- [Task goal]: Would you output the entries below only from the line containing "Chính sách bảo mật (823, 2241)" through the line containing "[facebook Stadttipps Rosenheim] (15, 2448)", exactly as they stand and with both ends included?

Stored items:
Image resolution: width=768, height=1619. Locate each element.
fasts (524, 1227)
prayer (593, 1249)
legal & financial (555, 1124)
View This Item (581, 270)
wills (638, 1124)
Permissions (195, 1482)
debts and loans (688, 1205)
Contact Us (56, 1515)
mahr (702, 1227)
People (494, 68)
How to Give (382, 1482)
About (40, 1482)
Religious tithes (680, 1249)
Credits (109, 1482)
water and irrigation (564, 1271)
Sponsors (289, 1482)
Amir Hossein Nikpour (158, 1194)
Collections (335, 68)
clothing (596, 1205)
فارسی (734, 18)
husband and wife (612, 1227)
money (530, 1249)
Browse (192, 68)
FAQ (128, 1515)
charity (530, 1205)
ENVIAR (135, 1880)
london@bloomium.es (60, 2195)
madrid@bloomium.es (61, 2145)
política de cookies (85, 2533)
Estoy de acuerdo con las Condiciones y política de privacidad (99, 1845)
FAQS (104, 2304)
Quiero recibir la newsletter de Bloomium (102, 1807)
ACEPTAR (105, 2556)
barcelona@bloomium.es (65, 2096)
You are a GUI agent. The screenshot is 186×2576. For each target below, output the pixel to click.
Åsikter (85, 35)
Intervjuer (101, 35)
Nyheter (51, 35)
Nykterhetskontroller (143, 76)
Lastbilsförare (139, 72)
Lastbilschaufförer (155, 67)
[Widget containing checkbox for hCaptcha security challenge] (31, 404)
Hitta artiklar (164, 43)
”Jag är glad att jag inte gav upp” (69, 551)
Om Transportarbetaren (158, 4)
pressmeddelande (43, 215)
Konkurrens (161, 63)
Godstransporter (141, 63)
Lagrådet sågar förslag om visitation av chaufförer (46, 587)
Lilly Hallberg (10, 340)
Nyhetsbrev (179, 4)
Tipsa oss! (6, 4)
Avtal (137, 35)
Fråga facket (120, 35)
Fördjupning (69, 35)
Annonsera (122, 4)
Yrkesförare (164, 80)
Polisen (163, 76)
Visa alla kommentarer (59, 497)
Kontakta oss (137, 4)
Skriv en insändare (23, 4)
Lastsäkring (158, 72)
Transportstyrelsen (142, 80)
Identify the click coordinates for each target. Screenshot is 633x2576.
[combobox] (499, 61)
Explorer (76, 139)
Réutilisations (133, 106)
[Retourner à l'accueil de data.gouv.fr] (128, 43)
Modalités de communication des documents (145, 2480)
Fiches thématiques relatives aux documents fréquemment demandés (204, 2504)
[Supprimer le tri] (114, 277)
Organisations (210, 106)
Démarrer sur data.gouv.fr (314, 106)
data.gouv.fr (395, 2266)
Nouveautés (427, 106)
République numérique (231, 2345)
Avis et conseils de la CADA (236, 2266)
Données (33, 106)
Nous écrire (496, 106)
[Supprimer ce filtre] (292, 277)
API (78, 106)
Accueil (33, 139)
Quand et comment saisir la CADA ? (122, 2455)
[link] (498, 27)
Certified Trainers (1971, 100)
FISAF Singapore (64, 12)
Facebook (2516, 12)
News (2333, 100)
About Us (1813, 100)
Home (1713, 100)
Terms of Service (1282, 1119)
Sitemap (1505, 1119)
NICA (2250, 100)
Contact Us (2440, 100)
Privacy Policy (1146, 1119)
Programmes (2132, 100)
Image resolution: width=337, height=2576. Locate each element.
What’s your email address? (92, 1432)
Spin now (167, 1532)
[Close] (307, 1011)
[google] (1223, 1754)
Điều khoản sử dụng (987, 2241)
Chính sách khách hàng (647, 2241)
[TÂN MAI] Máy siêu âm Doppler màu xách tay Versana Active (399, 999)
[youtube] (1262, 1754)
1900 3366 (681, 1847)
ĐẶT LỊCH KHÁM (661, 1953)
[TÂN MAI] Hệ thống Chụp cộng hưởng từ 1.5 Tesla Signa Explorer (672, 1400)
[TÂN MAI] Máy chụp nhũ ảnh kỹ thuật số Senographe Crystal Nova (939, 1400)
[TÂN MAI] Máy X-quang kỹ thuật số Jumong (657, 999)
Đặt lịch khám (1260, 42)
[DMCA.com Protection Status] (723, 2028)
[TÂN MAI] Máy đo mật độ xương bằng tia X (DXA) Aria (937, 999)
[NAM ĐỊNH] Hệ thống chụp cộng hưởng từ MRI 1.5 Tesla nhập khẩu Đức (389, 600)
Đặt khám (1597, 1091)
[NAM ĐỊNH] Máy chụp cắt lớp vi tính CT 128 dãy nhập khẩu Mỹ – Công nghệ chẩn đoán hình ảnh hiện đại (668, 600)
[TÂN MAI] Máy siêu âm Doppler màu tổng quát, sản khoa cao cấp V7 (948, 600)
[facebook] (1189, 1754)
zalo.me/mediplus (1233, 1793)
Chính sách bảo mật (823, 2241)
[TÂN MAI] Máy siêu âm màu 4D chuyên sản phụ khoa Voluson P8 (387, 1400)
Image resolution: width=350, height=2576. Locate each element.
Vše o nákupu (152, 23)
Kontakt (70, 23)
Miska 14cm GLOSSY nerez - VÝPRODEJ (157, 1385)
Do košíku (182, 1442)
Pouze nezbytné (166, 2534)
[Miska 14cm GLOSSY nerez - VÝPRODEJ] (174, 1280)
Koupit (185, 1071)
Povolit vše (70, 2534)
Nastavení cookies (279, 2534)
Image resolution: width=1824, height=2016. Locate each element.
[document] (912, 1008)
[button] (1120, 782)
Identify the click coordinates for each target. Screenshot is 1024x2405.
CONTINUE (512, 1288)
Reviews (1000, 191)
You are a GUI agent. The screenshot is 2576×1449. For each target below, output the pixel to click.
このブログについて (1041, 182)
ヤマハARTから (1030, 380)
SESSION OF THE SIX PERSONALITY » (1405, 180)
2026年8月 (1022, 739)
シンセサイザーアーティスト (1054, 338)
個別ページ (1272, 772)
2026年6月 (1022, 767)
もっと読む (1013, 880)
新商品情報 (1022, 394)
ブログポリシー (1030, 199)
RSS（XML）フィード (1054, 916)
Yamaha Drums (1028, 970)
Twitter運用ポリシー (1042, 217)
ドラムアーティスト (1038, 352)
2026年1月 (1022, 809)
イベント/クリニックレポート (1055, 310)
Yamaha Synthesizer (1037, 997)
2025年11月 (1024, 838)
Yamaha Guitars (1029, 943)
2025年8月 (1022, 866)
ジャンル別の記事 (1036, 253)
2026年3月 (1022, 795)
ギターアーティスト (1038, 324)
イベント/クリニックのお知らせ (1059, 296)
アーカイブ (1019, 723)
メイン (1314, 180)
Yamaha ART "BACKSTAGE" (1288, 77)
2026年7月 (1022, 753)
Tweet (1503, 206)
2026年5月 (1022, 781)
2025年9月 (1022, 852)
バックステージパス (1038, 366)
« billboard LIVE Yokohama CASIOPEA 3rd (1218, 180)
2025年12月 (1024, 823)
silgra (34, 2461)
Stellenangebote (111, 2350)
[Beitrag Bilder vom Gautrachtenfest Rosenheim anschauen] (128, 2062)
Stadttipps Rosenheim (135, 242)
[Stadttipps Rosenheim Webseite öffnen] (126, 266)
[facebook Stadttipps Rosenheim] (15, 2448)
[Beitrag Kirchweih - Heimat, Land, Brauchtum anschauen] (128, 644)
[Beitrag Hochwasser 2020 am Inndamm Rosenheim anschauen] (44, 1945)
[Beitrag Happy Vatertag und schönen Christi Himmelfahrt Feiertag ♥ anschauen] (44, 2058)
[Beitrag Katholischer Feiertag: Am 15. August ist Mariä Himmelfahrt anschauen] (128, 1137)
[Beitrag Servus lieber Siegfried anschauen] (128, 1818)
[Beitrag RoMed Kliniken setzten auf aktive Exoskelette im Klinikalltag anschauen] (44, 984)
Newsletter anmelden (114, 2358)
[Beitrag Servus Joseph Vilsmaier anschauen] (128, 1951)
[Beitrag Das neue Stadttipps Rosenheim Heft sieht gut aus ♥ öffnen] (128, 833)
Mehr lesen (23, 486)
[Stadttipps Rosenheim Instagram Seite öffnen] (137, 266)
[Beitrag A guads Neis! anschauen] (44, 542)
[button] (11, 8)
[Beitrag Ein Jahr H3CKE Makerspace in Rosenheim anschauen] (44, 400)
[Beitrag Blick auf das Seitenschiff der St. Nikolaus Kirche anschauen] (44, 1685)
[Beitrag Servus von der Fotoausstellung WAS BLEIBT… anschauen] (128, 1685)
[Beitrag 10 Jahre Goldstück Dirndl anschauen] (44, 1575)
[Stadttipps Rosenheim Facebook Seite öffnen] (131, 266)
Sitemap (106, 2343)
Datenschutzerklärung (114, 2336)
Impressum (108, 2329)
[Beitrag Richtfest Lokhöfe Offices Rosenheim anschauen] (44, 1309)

- [Result of the task]:
Chính sách bảo mật (823, 2241)
[TÂN MAI] Máy siêu âm màu 4D chuyên sản phụ khoa Voluson P8 (387, 1400)
Image resolution: width=350, height=2576. Locate each element.
Vše o nákupu (152, 23)
Kontakt (70, 23)
Miska 14cm GLOSSY nerez - VÝPRODEJ (157, 1385)
Do košíku (182, 1442)
Pouze nezbytné (166, 2534)
[Miska 14cm GLOSSY nerez - VÝPRODEJ] (174, 1280)
Koupit (185, 1071)
Povolit vše (70, 2534)
Nastavení cookies (279, 2534)
Image resolution: width=1824, height=2016. Locate each element.
[document] (912, 1008)
[button] (1120, 782)
Identify the click coordinates for each target. Screenshot is 1024x2405.
CONTINUE (512, 1288)
Reviews (1000, 191)
You are a GUI agent. The screenshot is 2576×1449. For each target below, output the pixel to click.
このブログについて (1041, 182)
ヤマハARTから (1030, 380)
SESSION OF THE SIX PERSONALITY » (1405, 180)
2026年8月 (1022, 739)
シンセサイザーアーティスト (1054, 338)
個別ページ (1272, 772)
2026年6月 (1022, 767)
もっと読む (1013, 880)
新商品情報 (1022, 394)
ブログポリシー (1030, 199)
RSS（XML）フィード (1054, 916)
Yamaha Drums (1028, 970)
Twitter運用ポリシー (1042, 217)
ドラムアーティスト (1038, 352)
2026年1月 (1022, 809)
イベント/クリニックレポート (1055, 310)
Yamaha Synthesizer (1037, 997)
2025年11月 (1024, 838)
Yamaha Guitars (1029, 943)
2025年8月 (1022, 866)
ジャンル別の記事 (1036, 253)
2026年3月 (1022, 795)
ギターアーティスト (1038, 324)
イベント/クリニックのお知らせ (1059, 296)
アーカイブ (1019, 723)
メイン (1314, 180)
Yamaha ART "BACKSTAGE" (1288, 77)
2026年7月 (1022, 753)
Tweet (1503, 206)
2026年5月 (1022, 781)
2025年9月 (1022, 852)
バックステージパス (1038, 366)
« billboard LIVE Yokohama CASIOPEA 3rd (1218, 180)
2025年12月 (1024, 823)
silgra (34, 2461)
Stellenangebote (111, 2350)
[Beitrag Bilder vom Gautrachtenfest Rosenheim anschauen] (128, 2062)
Stadttipps Rosenheim (135, 242)
[Stadttipps Rosenheim Webseite öffnen] (126, 266)
[facebook Stadttipps Rosenheim] (15, 2448)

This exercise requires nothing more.